#### Task item:
All pictures are to be excluded when the data below is output verbatim.

Collected data:
★ ★ ★ ★

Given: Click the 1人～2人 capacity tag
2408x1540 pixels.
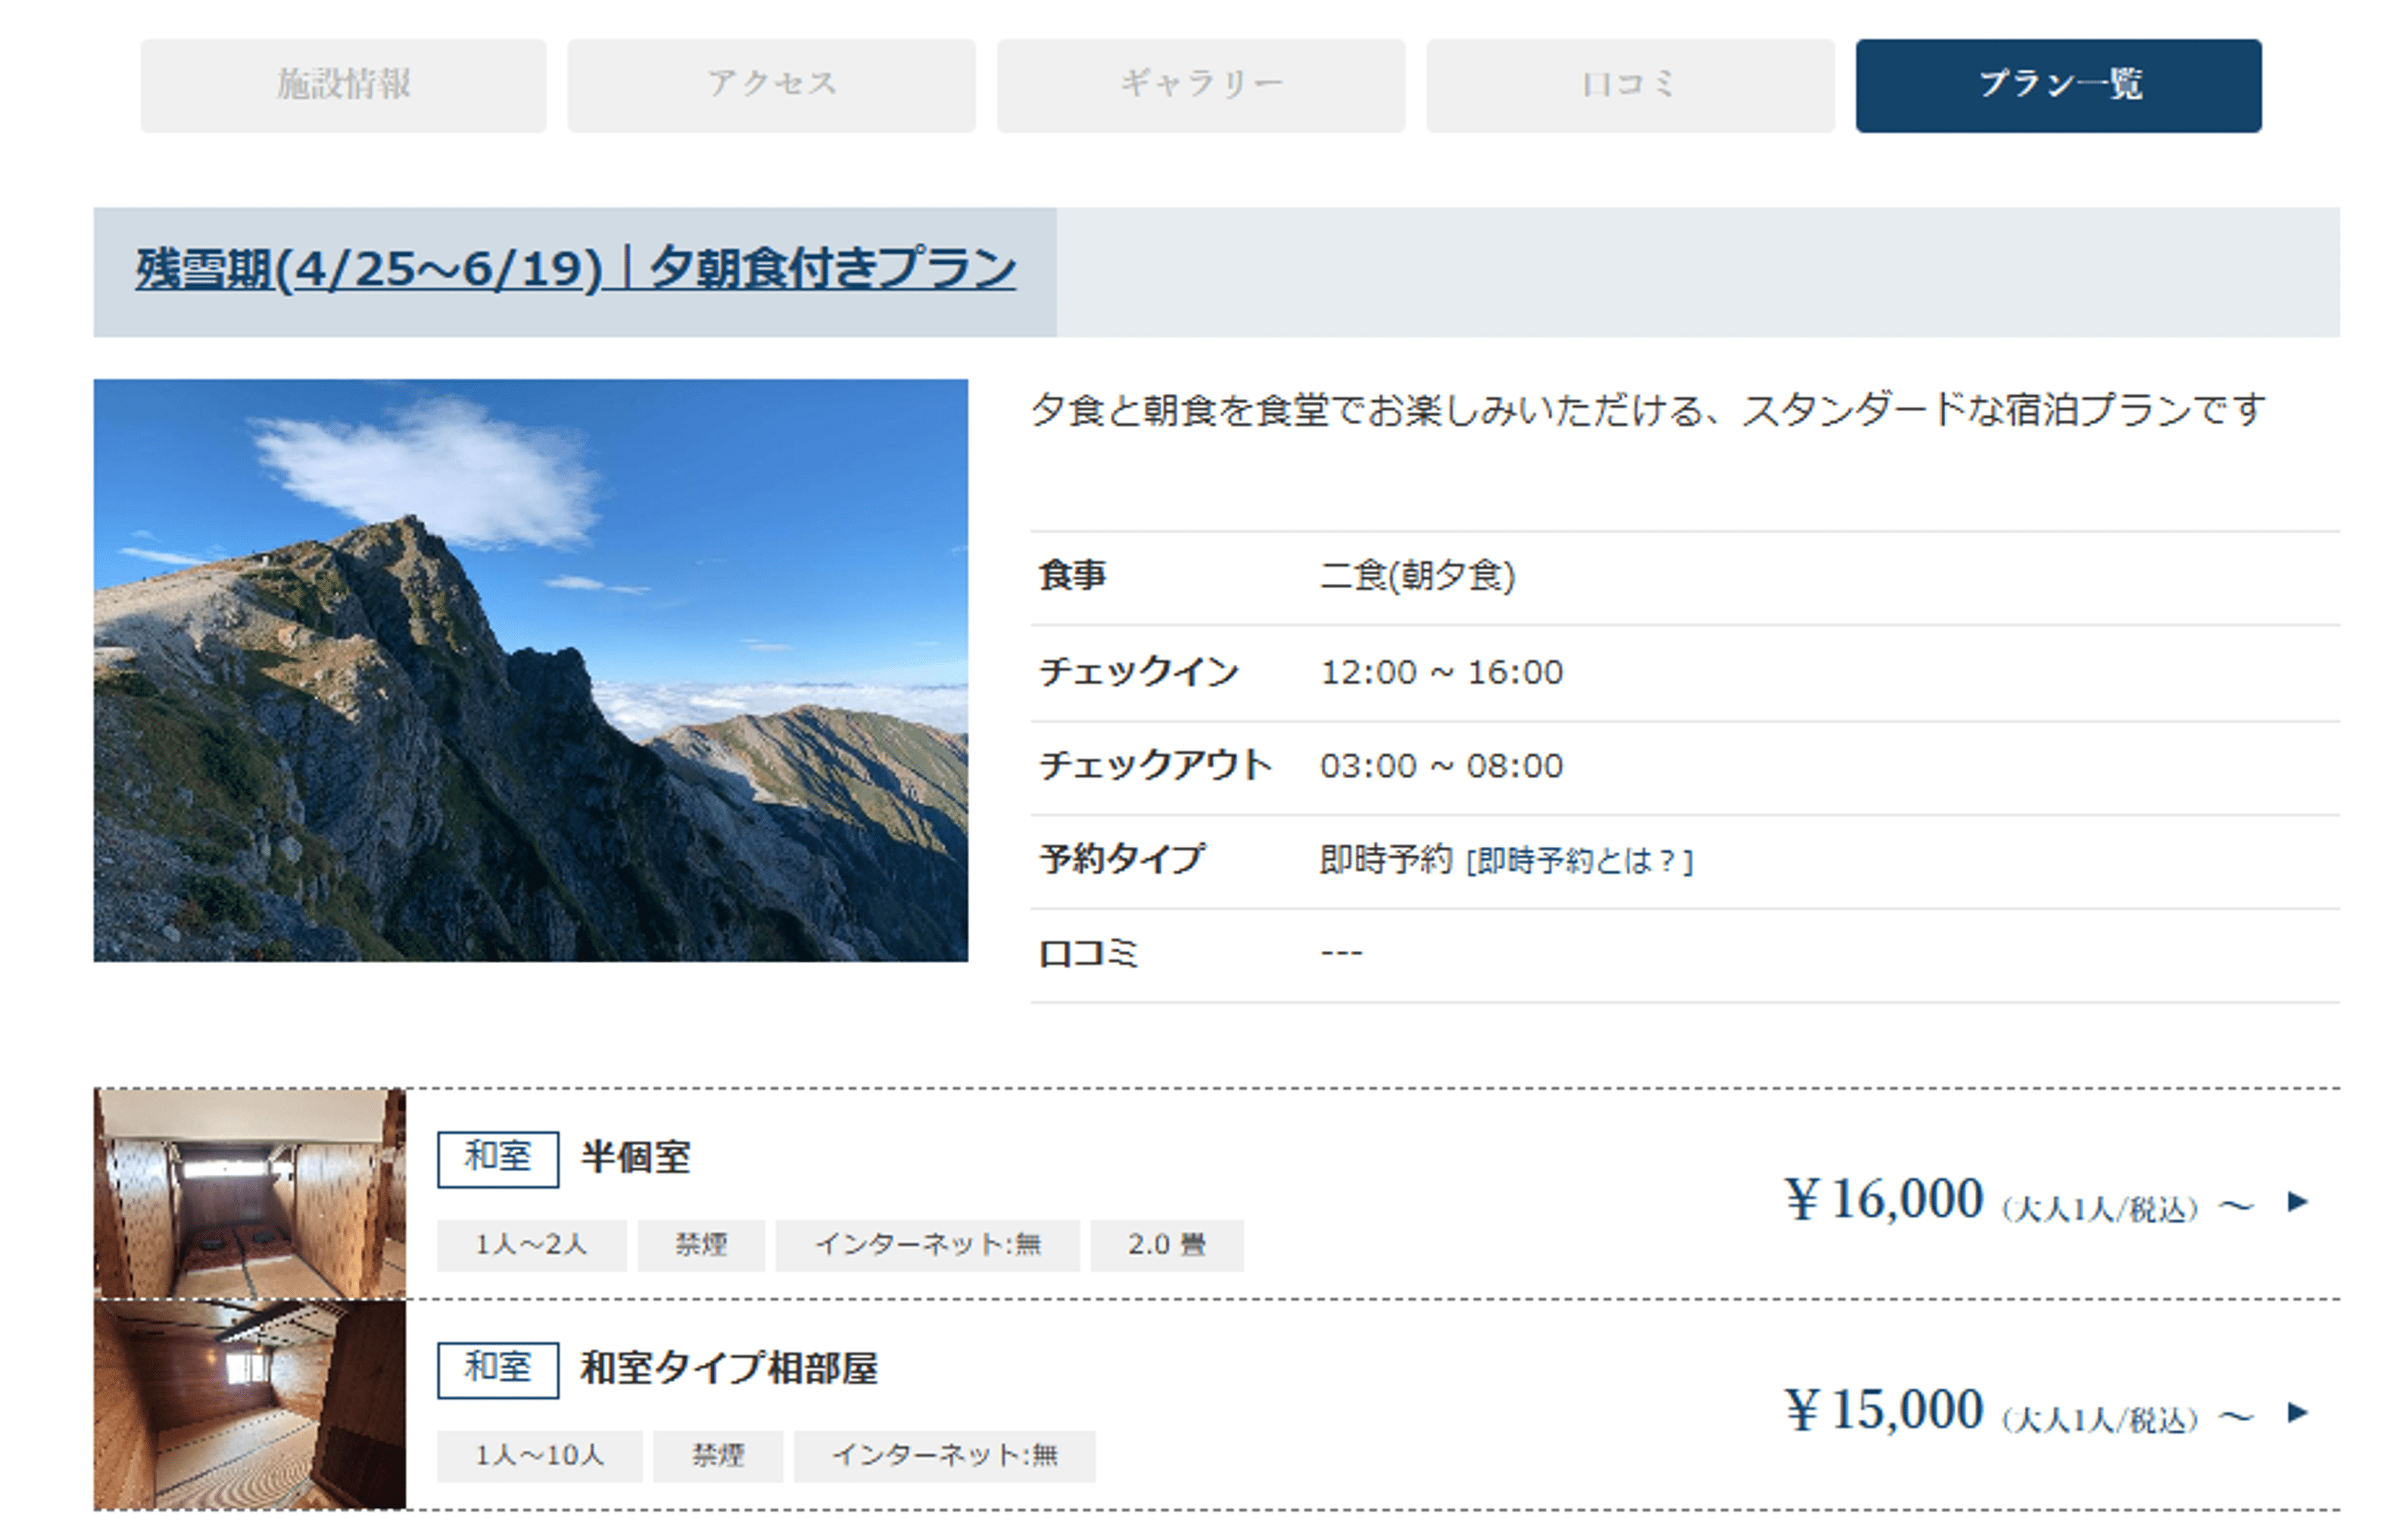Looking at the screenshot, I should click(x=531, y=1245).
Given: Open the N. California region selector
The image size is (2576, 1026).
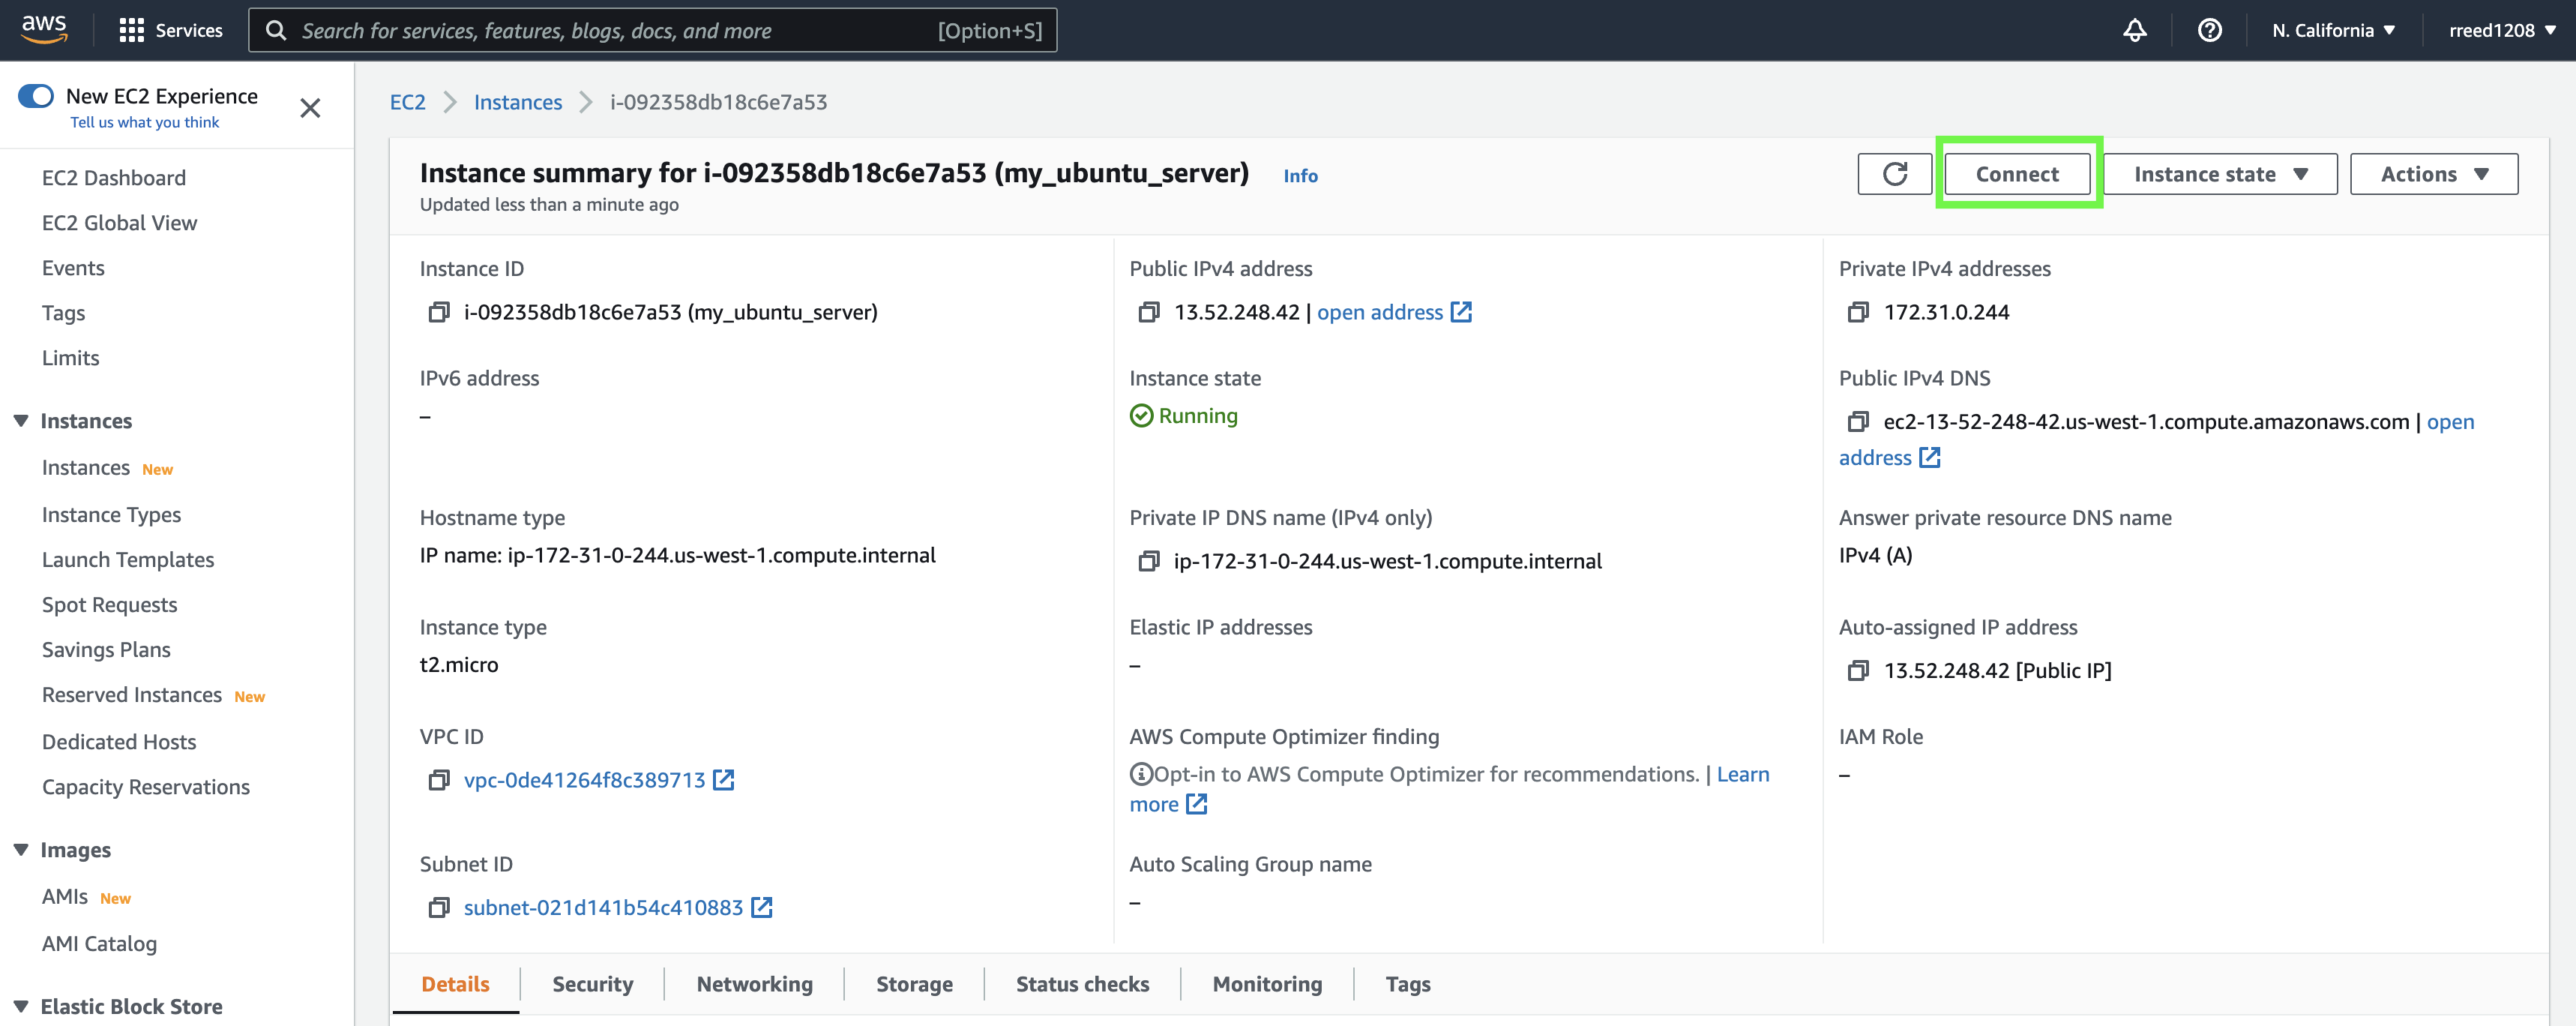Looking at the screenshot, I should coord(2332,30).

★ ★ ★ ★

#### Expected answer:
Given: Click the 1人～2人 capacity tag
2408x1540 pixels.
Looking at the screenshot, I should click(x=531, y=1245).
Given: Open the N. California region selector
The image size is (2576, 1026).
Looking at the screenshot, I should coord(2332,30).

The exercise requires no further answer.